Thursday, October 15, 2015

Correcting a Pathway

Starting to learn about this game from the other "side of the fence," as Bruce calls it, has restarted my learning in general. Some time ago, I looked for information about being a good sub, and there was a surprising dearth of it. It seems I was looking in the wrong places, as I'm now learning almost as much about bottoming as I am about topping.

I'm not sure exactly what went wrong or when; it was a process. But I let it take me to a negative headspace that I'm only now starting to see. I don't have the words to draw anyone else a picture of it yet. It's not that clear even to me. I will say that I let a lot of things happen that I shouldn't have.

I don't refer to boundary pushing, at least not in its usual sense. I'm not saying that Aiden has pushed me too hard. I enjoy testing the limits, and it has nothing to do with having gone "too far" in any given activity. It's a switch in my head, like the switch that puts the train on the left or right set of railroad tracks, that's sometimes just wrong.

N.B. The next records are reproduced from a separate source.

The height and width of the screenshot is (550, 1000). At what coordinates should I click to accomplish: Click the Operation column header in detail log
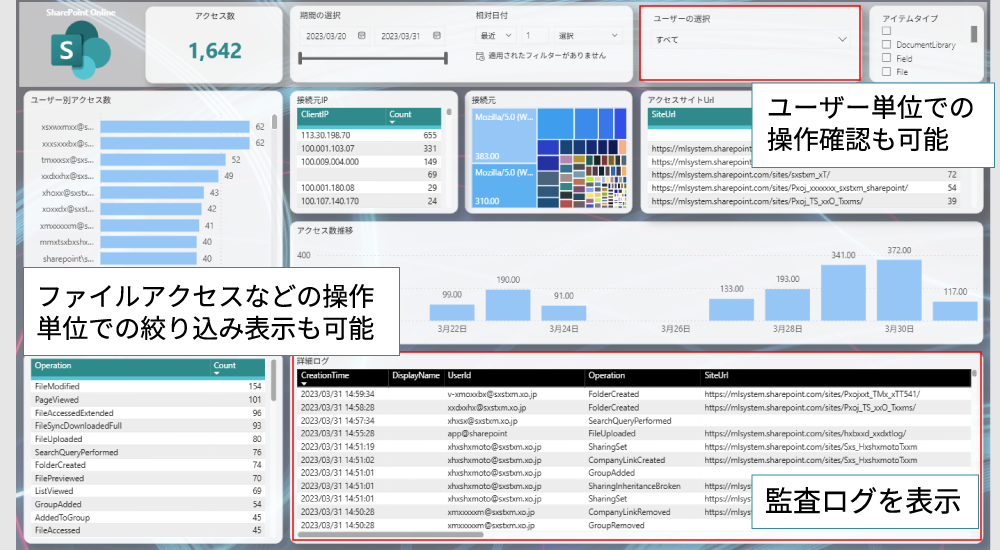607,376
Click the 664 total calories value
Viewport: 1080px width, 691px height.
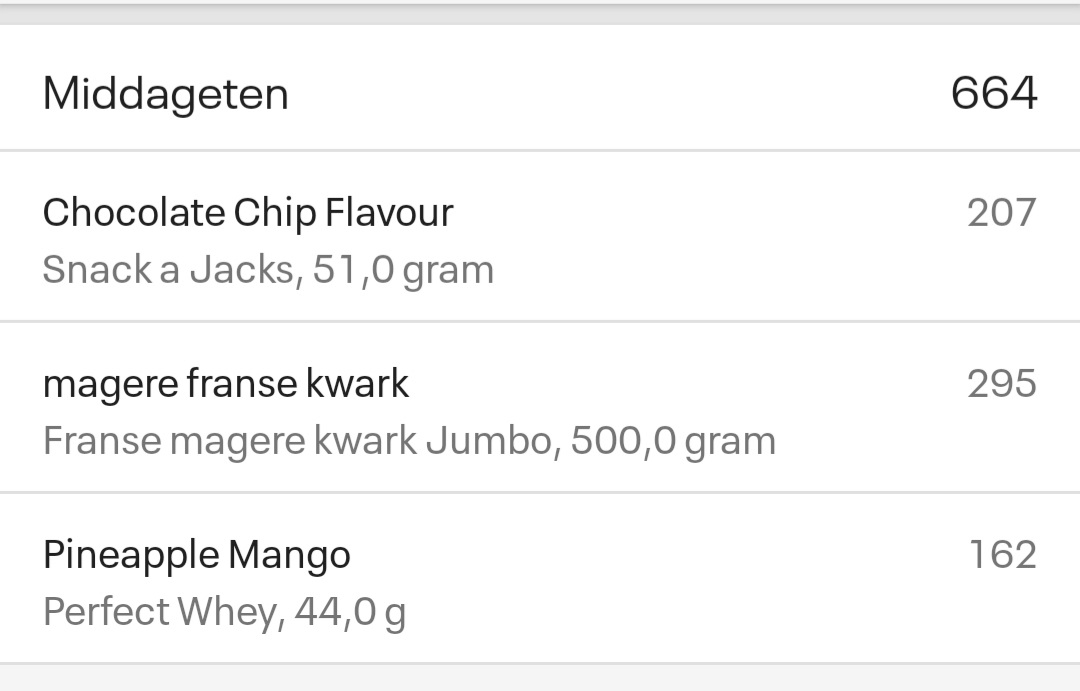pyautogui.click(x=993, y=93)
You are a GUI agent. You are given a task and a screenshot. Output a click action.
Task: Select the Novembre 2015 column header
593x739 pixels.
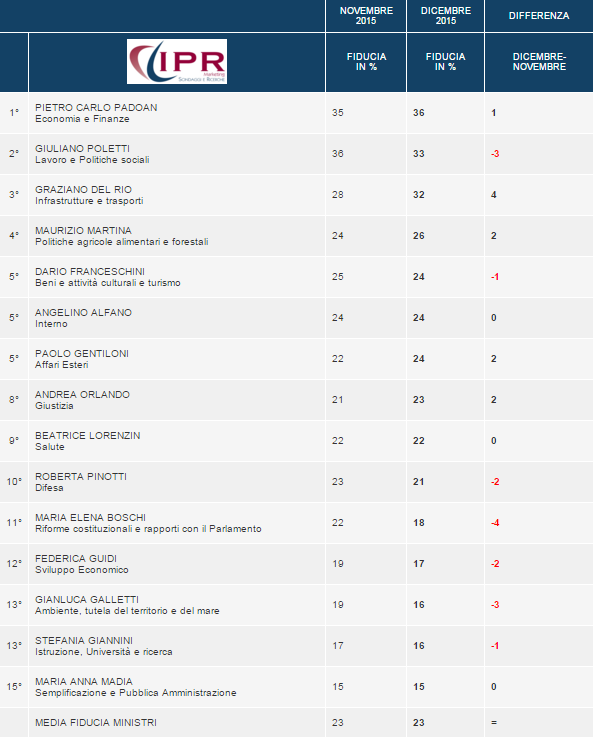[366, 16]
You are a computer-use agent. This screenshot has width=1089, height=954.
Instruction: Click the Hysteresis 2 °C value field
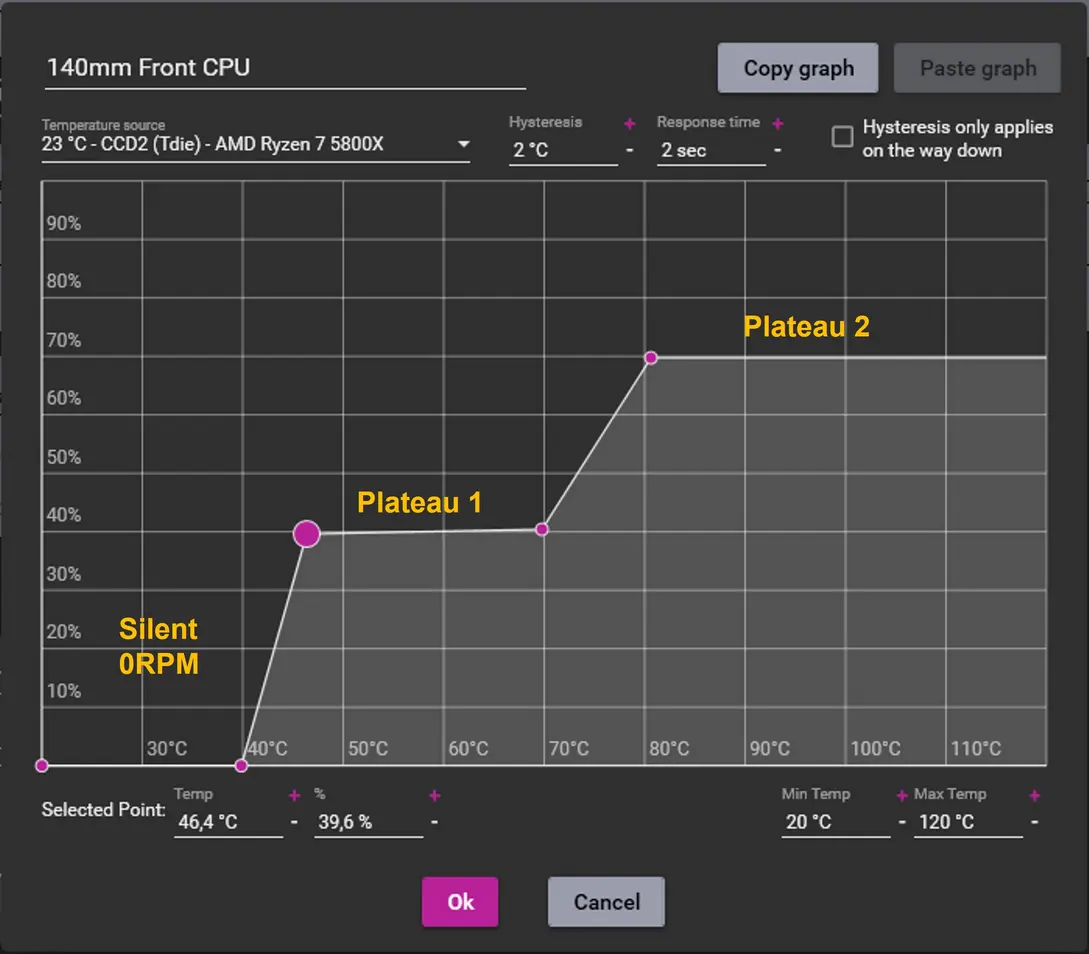click(562, 151)
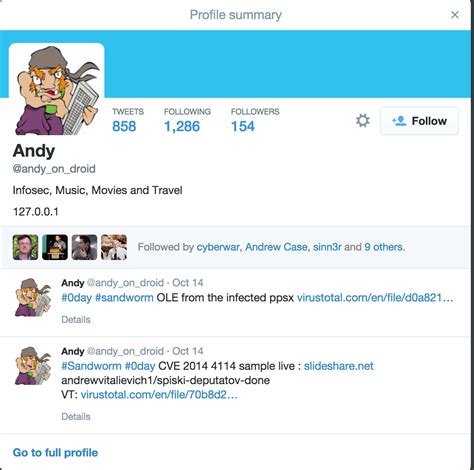474x470 pixels.
Task: Open second follower avatar with podium speaker
Action: 55,247

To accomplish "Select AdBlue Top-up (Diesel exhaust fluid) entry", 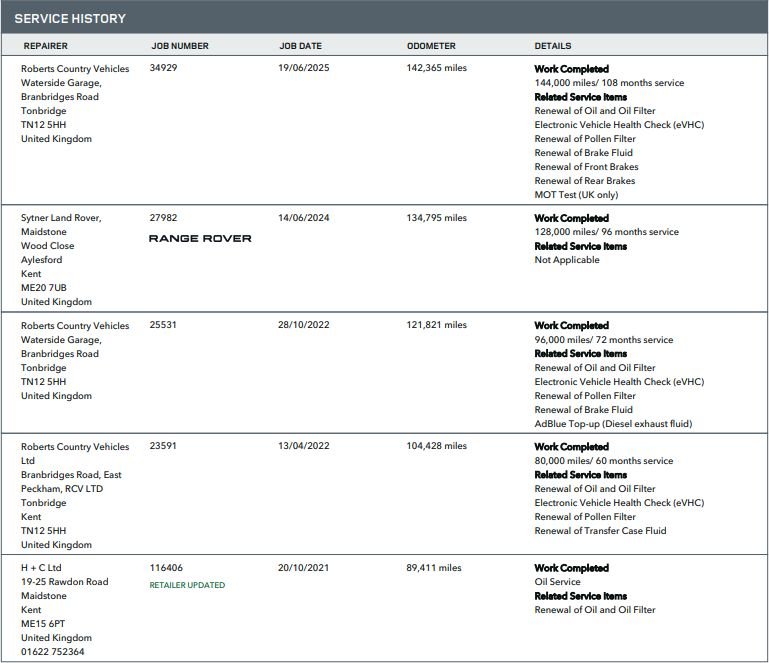I will pyautogui.click(x=613, y=424).
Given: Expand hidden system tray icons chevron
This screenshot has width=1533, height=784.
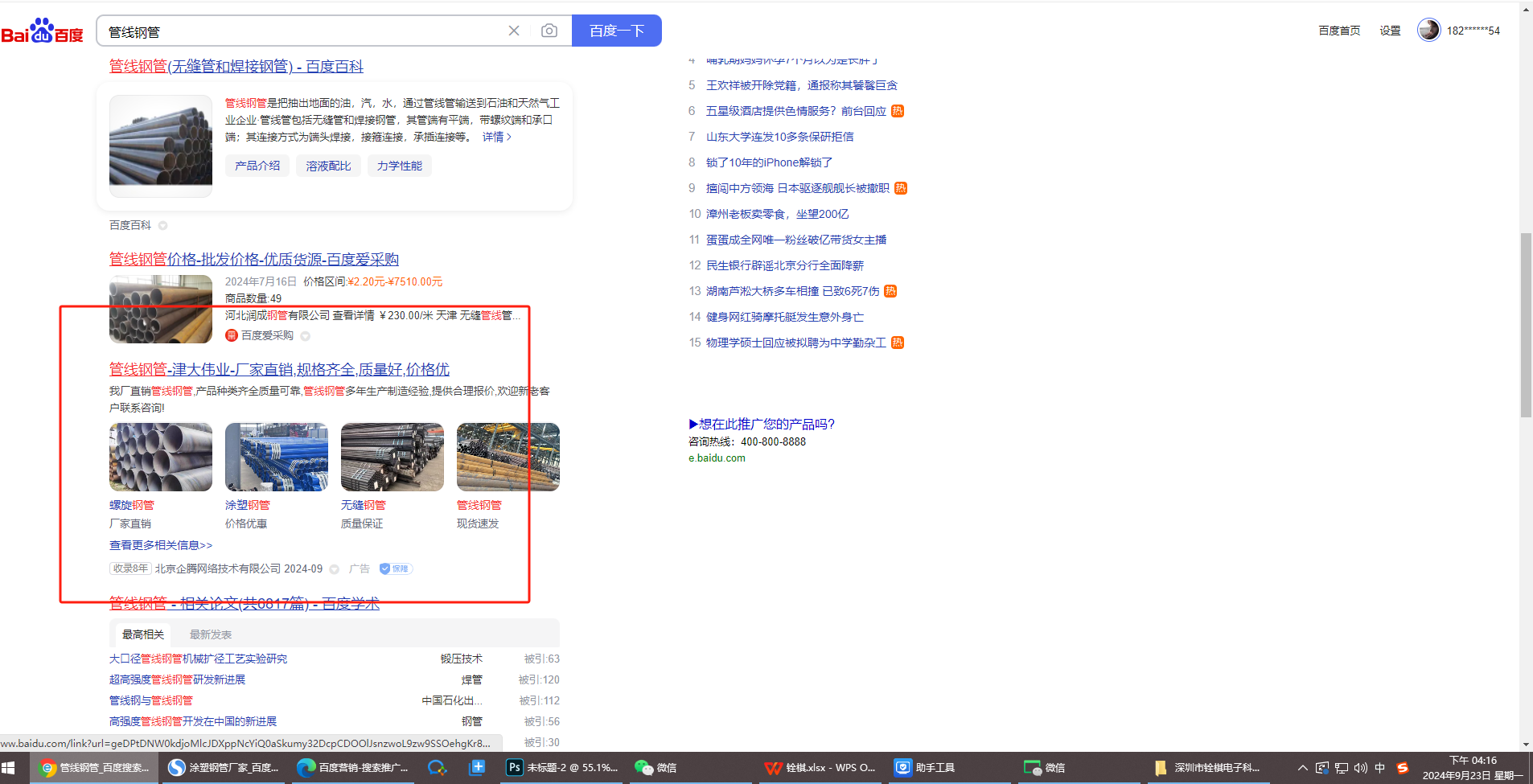Looking at the screenshot, I should coord(1303,768).
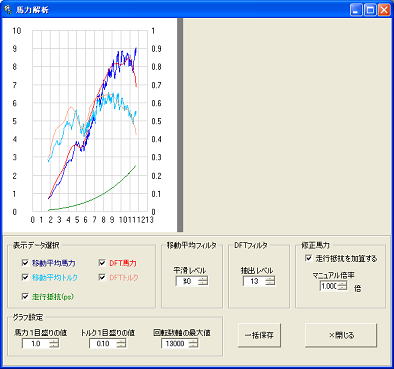Uncheck 走行抵抗を加算する option

coord(308,258)
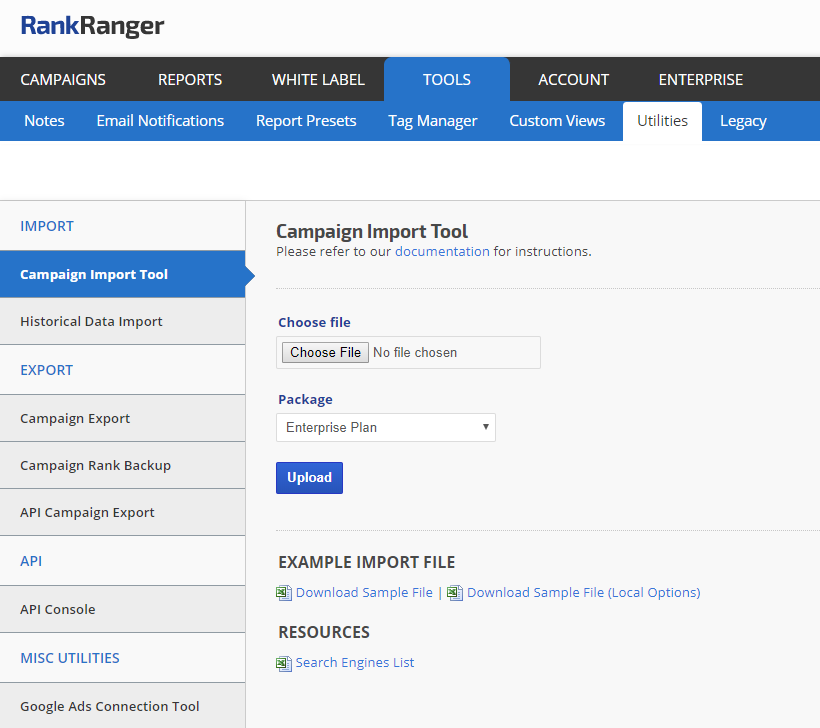Open the Enterprise menu item
Viewport: 820px width, 728px height.
click(700, 80)
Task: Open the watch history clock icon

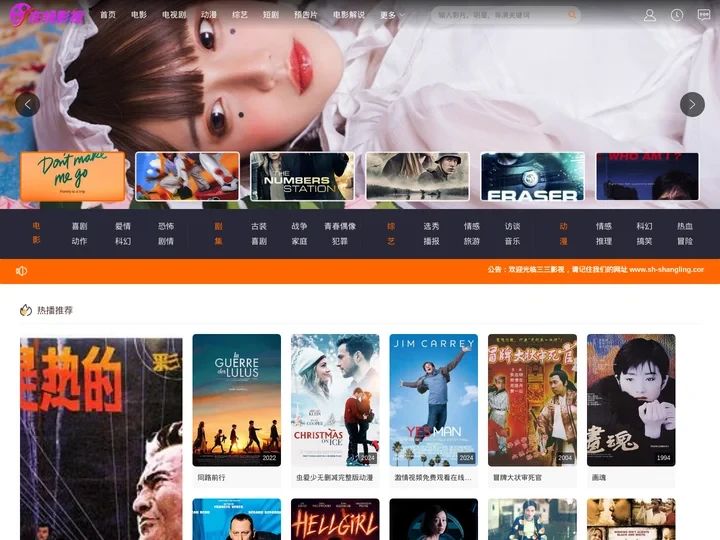Action: coord(677,15)
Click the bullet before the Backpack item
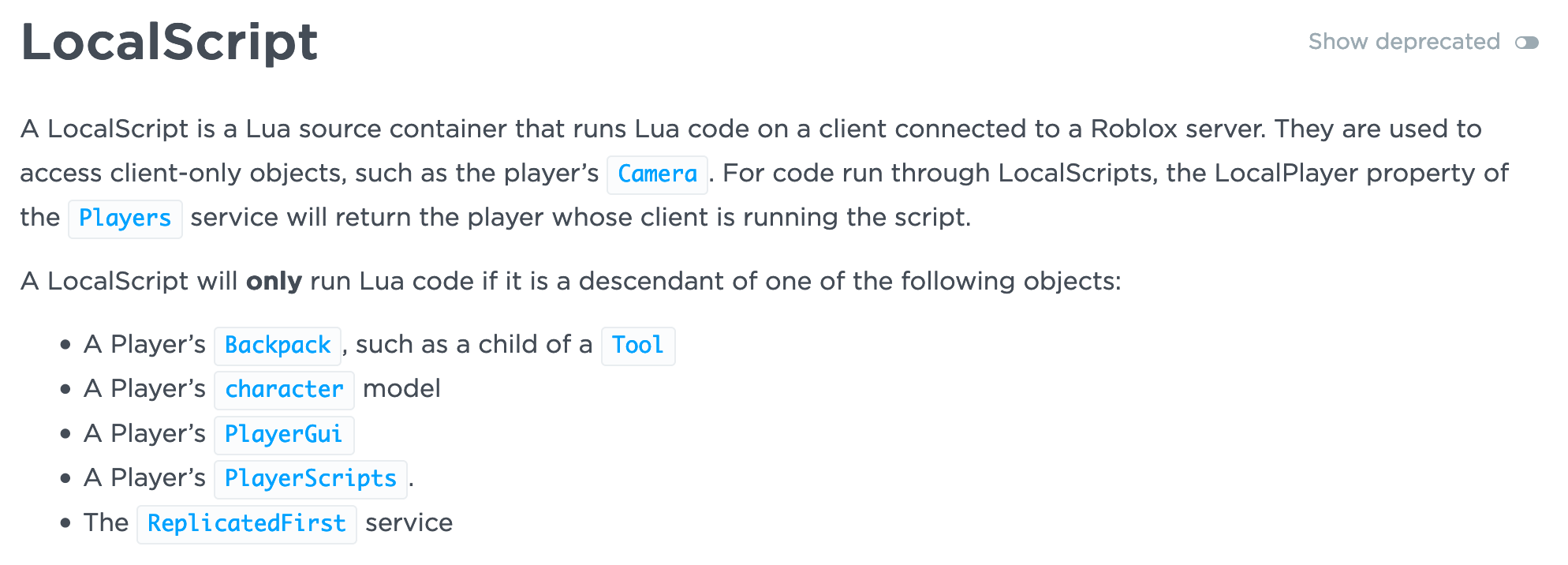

When the switch is in the right place, I can be pushed hard and far and things will probably go well. When it's not, even the smallest thing will shove me off in the wrong emotional direction, and I don't stop and correct. I roll with it, waiting to see where it goes until it crashes into disaster, because that's the only place it has ever gone, the only place I know how to reach.

It feels strange, realizing I need to back way up and almost start over, but I think that's the necessary correction. I think I need to safeword out of that headspace the next time I feel it, to prove to myself that I don't have to go there and to start building a new pathway over the old one.

The question is, will I remember at that time that I decided this choice is important?